Investigating Potential Tax Fraud: 6 Things Government Tax Authorities Should Look for in a Digital

Ruurd Dijkstra

May 23 2016

Earlier this month, one of the largest known data breaches occurred at a Panamanian law firm that represents clients from around the world. The subsequent disclosure of 11.5 million electronic files touched off a media frenzy worldwide as journalists published emails, contracts and other confidential documents related to more than 214,000 offshore companies.

All told, 143 politicians come up in the “Panama Papers”—including 12 current or former heads of state around the world. The leaders of Russia, the United Kingdom, Pakistan, Egypt, Ukraine and Iraq are all connected to the papers.
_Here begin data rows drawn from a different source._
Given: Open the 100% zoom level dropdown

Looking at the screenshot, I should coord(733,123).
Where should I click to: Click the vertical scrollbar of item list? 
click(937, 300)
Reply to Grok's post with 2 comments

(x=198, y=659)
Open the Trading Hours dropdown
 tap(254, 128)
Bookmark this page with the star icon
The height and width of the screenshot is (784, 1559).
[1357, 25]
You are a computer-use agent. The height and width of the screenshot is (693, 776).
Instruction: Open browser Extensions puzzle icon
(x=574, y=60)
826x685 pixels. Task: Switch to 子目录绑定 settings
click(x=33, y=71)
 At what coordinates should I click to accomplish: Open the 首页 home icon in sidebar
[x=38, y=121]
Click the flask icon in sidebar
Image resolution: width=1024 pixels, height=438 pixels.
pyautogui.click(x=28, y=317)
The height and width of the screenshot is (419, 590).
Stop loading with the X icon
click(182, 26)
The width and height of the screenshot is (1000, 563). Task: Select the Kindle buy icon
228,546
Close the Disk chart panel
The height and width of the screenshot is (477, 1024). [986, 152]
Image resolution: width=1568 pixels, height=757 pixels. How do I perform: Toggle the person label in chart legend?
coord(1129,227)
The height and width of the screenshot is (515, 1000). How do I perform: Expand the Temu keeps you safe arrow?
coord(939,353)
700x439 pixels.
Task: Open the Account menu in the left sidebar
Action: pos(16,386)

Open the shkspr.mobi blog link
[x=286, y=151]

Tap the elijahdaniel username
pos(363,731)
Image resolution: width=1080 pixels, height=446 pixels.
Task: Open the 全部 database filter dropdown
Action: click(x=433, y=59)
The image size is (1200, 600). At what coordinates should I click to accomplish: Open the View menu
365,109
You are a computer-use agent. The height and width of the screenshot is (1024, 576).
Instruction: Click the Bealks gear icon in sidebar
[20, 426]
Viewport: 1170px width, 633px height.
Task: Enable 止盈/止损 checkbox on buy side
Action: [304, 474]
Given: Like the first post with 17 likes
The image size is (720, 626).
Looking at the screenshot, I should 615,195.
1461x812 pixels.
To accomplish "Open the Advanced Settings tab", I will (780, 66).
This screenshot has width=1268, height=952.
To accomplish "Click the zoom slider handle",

Of course, the use of offshore business entities is not illegal in the jurisdictions in which they are registered, and often times they are not illegal at all. But journalists from various media outlets found that some of the shell corporations revealed in the confidential documents may have been used to avoid tax responsibilities. Indeed, governments in France, the U.K., Mexico, Australia and Belgium are going to launch investigations into possible tax evasion.

These warnings are obviously more than hollow words. The European Union’s five biggest economies, including Britain and Germany, have even agreed to share information on company ownership to try clamping down on tax evasion.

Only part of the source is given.